North Korea’s cyberwarfare is a serious threat to the stability of the global economy and its targets have ranged from attempting to cause malfunctions to nuclear power plants by paralysing critical infrastructure systems such as electrical grids, hospitals, telecommunications, and supply chains to conducting ransomware attacks on banks.
As former US State Department official David Asher notes in an interview with Vanity Fair, “Crime, in other words, has become an integral part of North Korea’s economy. It not only pays, it plays to their strategy of undermining Western interests.”
Clearly, most people are unaware of, or seem to have overlooked, India’s burgeoning ties with Pyongyang. Examples of which include India’s defence attaché in North Korea, and North Korea’s embassy in Delhi.
Both states are members of the Non-Aligned Movement, underlining a common view on many international issues.
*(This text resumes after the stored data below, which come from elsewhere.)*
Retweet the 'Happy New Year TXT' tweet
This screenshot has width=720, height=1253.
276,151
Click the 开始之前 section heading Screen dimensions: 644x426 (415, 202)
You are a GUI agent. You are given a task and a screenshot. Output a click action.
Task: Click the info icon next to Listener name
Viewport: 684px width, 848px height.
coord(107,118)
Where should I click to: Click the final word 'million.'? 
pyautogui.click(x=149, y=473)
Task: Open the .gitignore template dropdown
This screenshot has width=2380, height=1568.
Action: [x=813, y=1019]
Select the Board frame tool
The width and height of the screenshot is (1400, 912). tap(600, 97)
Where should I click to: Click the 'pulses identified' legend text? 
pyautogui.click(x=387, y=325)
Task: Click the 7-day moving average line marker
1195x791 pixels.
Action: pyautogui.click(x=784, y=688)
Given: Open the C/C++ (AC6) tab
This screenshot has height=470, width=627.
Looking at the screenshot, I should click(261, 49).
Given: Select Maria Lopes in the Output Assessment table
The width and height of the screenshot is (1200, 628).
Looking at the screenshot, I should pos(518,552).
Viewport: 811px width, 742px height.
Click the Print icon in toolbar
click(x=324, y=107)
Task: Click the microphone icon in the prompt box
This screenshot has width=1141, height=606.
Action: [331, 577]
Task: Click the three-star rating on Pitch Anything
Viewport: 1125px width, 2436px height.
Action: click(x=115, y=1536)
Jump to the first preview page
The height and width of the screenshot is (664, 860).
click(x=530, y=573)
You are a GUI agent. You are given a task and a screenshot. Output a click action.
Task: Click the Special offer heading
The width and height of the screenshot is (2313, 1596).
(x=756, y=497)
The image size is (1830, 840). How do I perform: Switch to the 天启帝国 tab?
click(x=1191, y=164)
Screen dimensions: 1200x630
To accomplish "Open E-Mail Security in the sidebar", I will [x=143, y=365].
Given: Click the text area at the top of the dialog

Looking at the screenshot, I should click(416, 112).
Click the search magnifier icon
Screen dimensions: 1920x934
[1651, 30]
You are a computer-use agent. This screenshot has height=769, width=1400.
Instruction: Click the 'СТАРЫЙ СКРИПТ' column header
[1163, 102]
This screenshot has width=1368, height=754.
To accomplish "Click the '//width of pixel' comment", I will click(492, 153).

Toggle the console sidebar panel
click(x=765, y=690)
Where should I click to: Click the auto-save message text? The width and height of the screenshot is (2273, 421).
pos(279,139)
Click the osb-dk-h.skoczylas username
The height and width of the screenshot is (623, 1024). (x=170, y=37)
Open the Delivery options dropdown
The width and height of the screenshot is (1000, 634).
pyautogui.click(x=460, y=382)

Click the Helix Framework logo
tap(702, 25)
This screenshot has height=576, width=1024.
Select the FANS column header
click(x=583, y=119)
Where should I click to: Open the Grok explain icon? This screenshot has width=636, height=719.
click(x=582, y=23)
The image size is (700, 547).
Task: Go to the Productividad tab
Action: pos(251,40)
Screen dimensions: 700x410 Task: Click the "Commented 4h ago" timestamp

Meanwhile, in a ministerial state visit in 2018, the first in 20 years, India was assured that as a friendly country of the Democratic People’s Republic of Korea, the east Asian nation will never allow any action that would create concerns for India’s security.
India has also been reported to be North Korea’s second biggest trading partner after China, so critics will see it as unsurprising that India is allowing North Korea to continue carrying out its illicit operations.
The world will now look on with trepidation to see whether India will continue to facilitate North Korea’s cyberwarfare or whether it will use its position to play a constructive role in promoting world peace and progress towards denuclearisation.
Firms now need to be on high alert and share as much information as possible about North Korean cyber-attacks with the general public so that others can take the necessary measures to protect themselves.
With the US distracted by the ongoing war in Ukraine and China’s persistence in claiming its right to rule Taiwan, North Korea features low on Washington’s priority list, potentially allowing Kim Jong Un time to actively churn out money for his ballistic military regime, which if left ignored could result in devastating consequences for the west.